Basque protesters defy Madrid ruling in Bilbao demonstration

A court ruling had deemed protests in support of ETA prisoners illegal, but tens of thousands of protesters showed up in Bilbao.

TENS OF THOUSANDS of protesters in Spain’s Basque Country defied Madrid on Saturday by holding a mass demonstration marked by tensions over jailed members of the armed separatist group ETA.

Crowds filled the streets in the northern city of Bilbao in a march for “human rights, understanding and peace”, after a judge banned another demonstration planned to demand concessions for the prisoners.

The treatment of imprisoned ETA convicts is one of the most delicate issues in a standoff between the authorities and western Europe’s last major armed secessionist movement.

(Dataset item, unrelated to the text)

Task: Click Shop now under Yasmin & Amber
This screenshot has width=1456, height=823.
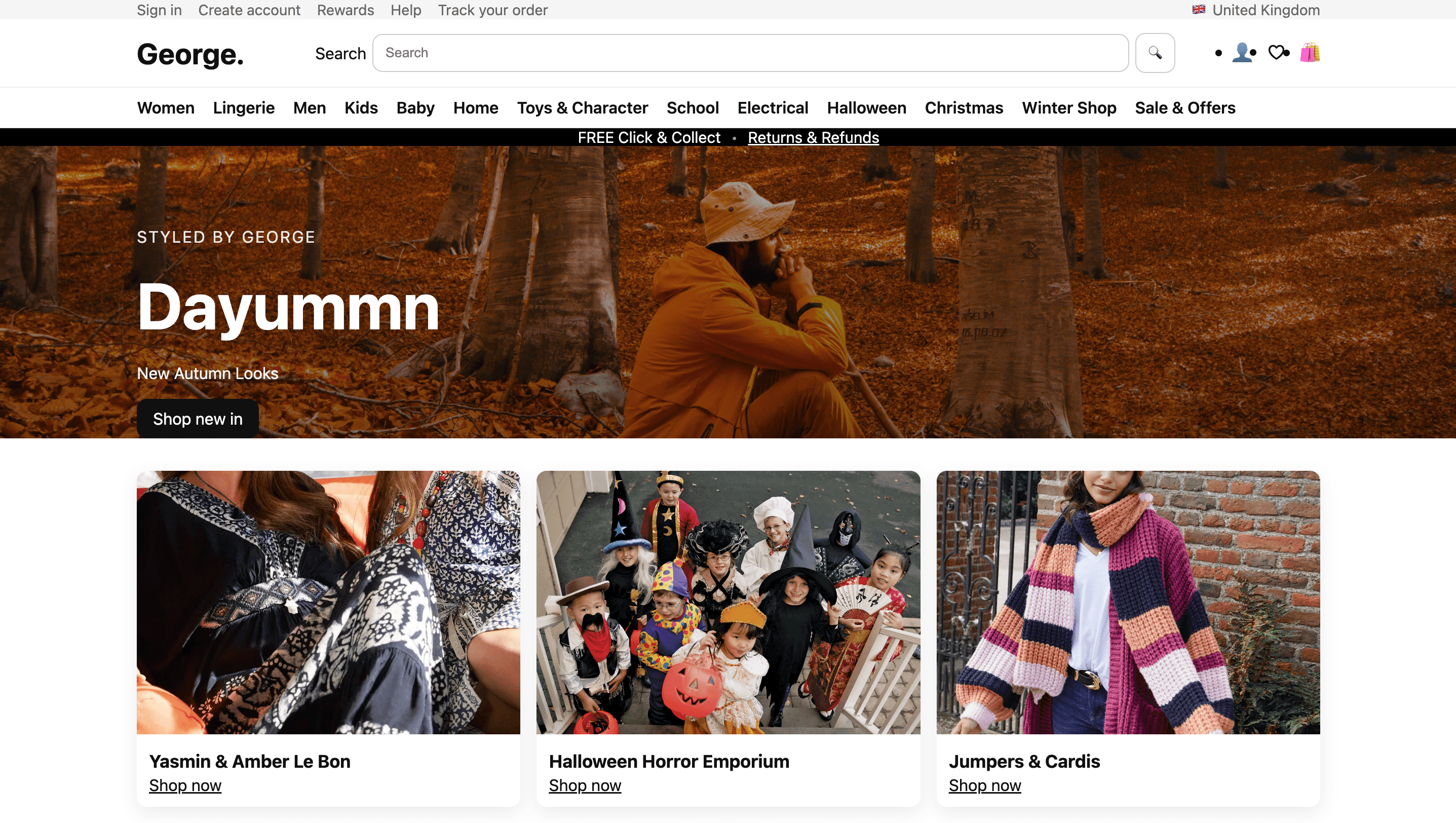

ETA is blamed for 829 killings in its campaign for an independent Basque homeland in northern Spain and southwestern France.

Sensitivities flared last month when prisoners’ groups pushed for concessions from authorities, outraging victims’ families.

A judge at Madrid’s top criminal court yesterday delivered a ruling prohibiting a demonstration that was called explicitly in support of the prisoners, saying it was organised by a banned group.

Basque nationalist and separatist political parties then weighed in, calling a new “rights” march this evening.

The banned demonstration was to call for jailed ETA members to be moved to prisons closer to their families.

One of them, Itziar Goienetxia, 52, said she lived in the Basque country and had to travel 1,200 kilometres there and back for a 40-minute visit to her husband in jail in the southern town of Cadiz.

“It’s a double sentence,” affecting her as well as the prisoner, she told AFP as she came to join Saturday evening’s march.

The conservative Basque National Party which governs the region and a left-wing pro-independence grouping joined forces in calling the march, in a rare joint show of strength.

Between them they accounted for more than half of the votes in the last regional elections, as pro-independence Basques set their sights on a political solution.

“Political parties and unions that represent the political majority of this land decided they had to call this demonstration to defend the right to freedom of expression,” Pernando Barrena, spokesman for left-wing party Sortu, told AFP.

The spokesman for the regional government, Josu Erkoreka, earlier said the ban was “incomprehensible to the Basque people”.

The victims’ association AVT applied to have the new demonstration banned too, saying it gave “grave offence to each and every victim of terrorism,” in a statement.

“The only aim of the initiative is to pay homage to prisoners of the terrorist group ETA,” the association said.

A judge today ruled that the new gathering called by the parties was not illegal however, a court source said.